§ **Exercise**
Collect all lines from the records below that include the word "name".
-- Opening Marker --
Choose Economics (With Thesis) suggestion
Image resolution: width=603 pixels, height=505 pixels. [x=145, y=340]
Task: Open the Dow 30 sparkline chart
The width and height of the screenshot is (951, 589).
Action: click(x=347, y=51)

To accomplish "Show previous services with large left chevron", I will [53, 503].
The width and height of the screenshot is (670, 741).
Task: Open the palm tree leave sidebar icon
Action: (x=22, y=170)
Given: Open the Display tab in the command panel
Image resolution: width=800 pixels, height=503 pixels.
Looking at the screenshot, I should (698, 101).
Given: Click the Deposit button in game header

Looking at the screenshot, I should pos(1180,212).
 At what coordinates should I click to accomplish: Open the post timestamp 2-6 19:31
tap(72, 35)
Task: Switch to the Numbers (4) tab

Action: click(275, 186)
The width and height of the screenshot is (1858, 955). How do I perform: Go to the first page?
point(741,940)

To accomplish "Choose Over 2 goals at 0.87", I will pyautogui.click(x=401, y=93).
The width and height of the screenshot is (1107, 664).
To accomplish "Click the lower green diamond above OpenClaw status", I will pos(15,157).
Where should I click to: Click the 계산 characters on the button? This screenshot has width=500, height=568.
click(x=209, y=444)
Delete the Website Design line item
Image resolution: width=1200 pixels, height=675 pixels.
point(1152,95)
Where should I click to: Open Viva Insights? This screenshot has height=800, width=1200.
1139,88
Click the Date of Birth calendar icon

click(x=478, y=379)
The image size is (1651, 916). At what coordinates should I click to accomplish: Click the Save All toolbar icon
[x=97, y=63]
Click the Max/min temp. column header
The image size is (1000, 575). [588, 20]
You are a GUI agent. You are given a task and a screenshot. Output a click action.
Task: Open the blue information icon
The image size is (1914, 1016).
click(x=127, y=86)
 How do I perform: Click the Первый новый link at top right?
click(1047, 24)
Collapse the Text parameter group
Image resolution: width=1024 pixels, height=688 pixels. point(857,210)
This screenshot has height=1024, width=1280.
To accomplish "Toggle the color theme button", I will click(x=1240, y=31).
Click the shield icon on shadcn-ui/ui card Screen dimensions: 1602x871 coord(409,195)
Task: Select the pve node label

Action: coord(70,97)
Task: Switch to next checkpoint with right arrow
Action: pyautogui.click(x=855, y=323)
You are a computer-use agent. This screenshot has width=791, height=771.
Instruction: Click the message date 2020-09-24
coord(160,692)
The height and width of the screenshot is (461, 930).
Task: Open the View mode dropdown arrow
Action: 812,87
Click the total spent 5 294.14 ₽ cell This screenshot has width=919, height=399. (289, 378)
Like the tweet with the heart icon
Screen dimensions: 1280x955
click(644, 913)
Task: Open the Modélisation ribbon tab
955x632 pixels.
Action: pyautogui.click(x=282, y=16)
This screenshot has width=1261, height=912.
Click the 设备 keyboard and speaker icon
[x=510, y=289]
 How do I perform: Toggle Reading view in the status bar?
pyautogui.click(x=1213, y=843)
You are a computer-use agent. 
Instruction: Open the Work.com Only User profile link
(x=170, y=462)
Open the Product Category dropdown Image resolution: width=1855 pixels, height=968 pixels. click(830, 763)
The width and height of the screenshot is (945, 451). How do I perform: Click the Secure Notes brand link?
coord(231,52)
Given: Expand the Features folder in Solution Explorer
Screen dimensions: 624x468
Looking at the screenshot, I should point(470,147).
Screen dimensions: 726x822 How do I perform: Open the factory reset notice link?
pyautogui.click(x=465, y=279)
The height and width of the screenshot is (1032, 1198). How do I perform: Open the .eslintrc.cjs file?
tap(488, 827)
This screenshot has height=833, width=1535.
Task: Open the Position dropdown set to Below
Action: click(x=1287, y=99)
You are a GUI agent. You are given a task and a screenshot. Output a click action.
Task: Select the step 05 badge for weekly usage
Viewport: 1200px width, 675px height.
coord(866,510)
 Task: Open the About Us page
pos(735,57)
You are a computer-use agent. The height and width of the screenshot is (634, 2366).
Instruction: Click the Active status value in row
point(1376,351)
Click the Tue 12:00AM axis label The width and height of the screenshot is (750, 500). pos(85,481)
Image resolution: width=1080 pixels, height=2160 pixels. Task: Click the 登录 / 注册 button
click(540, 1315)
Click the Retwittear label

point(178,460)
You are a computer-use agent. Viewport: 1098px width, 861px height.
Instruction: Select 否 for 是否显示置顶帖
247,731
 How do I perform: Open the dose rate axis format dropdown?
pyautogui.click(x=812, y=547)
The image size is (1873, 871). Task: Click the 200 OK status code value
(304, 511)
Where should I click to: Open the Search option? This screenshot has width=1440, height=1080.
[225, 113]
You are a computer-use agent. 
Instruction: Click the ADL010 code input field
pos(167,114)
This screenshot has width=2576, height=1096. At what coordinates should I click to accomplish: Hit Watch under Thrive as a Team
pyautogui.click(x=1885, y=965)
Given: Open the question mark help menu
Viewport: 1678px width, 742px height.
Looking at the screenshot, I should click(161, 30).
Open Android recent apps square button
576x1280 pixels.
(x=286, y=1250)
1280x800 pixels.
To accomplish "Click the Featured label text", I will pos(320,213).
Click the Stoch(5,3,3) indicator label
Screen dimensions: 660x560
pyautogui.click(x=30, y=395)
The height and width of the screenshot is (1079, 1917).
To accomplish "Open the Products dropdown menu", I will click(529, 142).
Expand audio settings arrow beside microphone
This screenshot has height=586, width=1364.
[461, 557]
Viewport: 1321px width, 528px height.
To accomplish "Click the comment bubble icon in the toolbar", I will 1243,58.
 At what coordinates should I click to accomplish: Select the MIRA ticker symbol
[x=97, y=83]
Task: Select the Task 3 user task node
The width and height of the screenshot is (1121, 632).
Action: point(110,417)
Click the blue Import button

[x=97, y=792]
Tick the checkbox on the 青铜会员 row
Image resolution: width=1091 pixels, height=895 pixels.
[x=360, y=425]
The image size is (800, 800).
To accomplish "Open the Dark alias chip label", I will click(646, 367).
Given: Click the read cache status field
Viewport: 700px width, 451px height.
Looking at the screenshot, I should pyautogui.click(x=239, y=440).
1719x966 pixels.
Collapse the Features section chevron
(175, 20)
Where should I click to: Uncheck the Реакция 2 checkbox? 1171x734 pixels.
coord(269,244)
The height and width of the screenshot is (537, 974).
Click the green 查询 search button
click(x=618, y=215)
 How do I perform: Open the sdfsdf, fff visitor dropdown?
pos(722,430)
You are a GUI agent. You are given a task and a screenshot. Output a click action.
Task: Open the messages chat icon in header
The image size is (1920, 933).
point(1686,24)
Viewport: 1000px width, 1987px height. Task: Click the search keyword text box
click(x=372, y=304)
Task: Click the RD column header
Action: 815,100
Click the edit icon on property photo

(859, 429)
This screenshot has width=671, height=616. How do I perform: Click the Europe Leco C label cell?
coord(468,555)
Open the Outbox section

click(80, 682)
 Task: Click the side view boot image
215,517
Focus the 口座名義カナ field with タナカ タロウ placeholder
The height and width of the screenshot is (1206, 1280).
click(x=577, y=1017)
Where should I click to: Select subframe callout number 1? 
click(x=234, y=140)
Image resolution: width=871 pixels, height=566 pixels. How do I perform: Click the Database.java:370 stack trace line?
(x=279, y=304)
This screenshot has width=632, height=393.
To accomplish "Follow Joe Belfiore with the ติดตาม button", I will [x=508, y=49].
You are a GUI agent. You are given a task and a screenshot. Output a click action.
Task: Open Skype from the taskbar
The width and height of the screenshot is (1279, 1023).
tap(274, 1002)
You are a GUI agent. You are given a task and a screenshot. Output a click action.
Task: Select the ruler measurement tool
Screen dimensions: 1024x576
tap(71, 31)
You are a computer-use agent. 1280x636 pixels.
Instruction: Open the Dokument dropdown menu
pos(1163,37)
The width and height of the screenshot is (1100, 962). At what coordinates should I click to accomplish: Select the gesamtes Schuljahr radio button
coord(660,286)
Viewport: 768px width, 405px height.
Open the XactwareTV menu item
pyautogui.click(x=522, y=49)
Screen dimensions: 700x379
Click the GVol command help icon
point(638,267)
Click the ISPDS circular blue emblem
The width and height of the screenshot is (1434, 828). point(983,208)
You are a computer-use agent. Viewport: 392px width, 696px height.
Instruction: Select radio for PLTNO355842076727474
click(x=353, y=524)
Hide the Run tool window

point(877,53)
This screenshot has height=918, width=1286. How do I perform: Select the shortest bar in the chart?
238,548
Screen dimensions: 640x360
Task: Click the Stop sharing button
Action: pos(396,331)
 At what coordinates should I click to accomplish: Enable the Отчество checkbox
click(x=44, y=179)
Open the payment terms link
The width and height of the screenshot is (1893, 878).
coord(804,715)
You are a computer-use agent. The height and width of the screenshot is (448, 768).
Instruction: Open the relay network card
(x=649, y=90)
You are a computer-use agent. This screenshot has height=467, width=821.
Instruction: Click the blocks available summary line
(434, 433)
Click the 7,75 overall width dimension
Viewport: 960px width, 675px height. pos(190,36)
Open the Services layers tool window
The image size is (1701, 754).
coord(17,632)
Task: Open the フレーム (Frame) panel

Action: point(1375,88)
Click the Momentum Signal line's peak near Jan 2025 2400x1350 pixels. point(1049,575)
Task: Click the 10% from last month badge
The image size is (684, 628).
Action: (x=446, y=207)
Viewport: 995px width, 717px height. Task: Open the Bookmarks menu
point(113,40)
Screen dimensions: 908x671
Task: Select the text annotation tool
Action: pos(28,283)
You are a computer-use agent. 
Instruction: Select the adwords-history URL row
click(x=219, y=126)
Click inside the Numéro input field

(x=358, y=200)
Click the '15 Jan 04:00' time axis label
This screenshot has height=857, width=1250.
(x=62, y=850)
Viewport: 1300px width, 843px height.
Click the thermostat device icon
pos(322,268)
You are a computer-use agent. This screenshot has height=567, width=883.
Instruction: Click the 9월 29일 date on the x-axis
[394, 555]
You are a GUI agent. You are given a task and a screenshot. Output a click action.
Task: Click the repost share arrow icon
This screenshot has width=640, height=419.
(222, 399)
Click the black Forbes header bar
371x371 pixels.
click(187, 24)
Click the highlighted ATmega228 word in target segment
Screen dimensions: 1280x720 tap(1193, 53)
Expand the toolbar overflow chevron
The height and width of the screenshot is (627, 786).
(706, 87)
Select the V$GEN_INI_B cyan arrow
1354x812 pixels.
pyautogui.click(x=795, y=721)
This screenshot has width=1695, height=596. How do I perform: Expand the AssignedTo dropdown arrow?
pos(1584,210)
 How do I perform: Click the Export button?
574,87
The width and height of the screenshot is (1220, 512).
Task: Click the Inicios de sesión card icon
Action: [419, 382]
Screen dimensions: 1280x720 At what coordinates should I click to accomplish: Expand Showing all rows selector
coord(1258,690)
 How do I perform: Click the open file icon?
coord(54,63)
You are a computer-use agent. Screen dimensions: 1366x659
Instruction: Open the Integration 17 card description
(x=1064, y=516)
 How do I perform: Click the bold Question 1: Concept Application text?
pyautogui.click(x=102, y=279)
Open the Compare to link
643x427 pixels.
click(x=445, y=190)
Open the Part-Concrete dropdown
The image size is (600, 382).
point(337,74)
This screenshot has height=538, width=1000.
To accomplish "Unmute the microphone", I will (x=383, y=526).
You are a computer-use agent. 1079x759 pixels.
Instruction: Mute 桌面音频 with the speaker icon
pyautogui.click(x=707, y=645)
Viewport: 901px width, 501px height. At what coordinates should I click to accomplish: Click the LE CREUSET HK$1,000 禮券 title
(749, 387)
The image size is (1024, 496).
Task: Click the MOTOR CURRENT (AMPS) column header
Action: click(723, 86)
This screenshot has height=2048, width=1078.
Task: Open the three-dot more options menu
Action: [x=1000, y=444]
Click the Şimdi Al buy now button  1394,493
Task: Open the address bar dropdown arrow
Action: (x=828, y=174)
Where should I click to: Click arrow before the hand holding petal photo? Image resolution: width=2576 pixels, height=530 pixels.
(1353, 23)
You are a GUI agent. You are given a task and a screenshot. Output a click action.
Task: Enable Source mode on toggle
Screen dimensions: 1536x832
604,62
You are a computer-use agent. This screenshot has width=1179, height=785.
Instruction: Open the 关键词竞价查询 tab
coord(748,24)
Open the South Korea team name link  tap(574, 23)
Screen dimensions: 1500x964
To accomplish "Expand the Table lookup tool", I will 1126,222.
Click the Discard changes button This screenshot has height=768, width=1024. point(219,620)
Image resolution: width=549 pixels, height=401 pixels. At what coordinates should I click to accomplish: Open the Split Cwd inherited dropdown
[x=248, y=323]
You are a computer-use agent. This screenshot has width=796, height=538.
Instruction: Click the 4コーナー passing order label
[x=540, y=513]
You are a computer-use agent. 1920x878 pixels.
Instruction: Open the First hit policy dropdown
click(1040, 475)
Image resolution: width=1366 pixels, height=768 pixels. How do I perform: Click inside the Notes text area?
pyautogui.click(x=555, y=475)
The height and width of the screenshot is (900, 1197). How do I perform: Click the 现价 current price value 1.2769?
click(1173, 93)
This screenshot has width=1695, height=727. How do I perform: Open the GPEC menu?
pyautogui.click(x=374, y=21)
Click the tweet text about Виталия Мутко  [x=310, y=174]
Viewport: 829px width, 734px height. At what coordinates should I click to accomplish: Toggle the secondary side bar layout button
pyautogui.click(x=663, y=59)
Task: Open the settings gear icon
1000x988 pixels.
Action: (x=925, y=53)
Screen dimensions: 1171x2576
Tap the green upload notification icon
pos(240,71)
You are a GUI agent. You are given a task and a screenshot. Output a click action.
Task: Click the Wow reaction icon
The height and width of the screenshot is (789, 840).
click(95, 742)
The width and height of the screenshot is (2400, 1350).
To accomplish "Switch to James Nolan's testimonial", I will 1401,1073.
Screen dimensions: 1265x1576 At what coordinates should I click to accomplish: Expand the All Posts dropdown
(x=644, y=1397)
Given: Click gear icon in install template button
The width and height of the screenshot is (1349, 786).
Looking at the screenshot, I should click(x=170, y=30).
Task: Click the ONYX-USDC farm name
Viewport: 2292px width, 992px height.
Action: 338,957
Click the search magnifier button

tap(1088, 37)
-- Closing Marker --
§ **Exercise response**
Open the South Korea team name link  tap(574, 23)
Task: Click the ONYX-USDC farm name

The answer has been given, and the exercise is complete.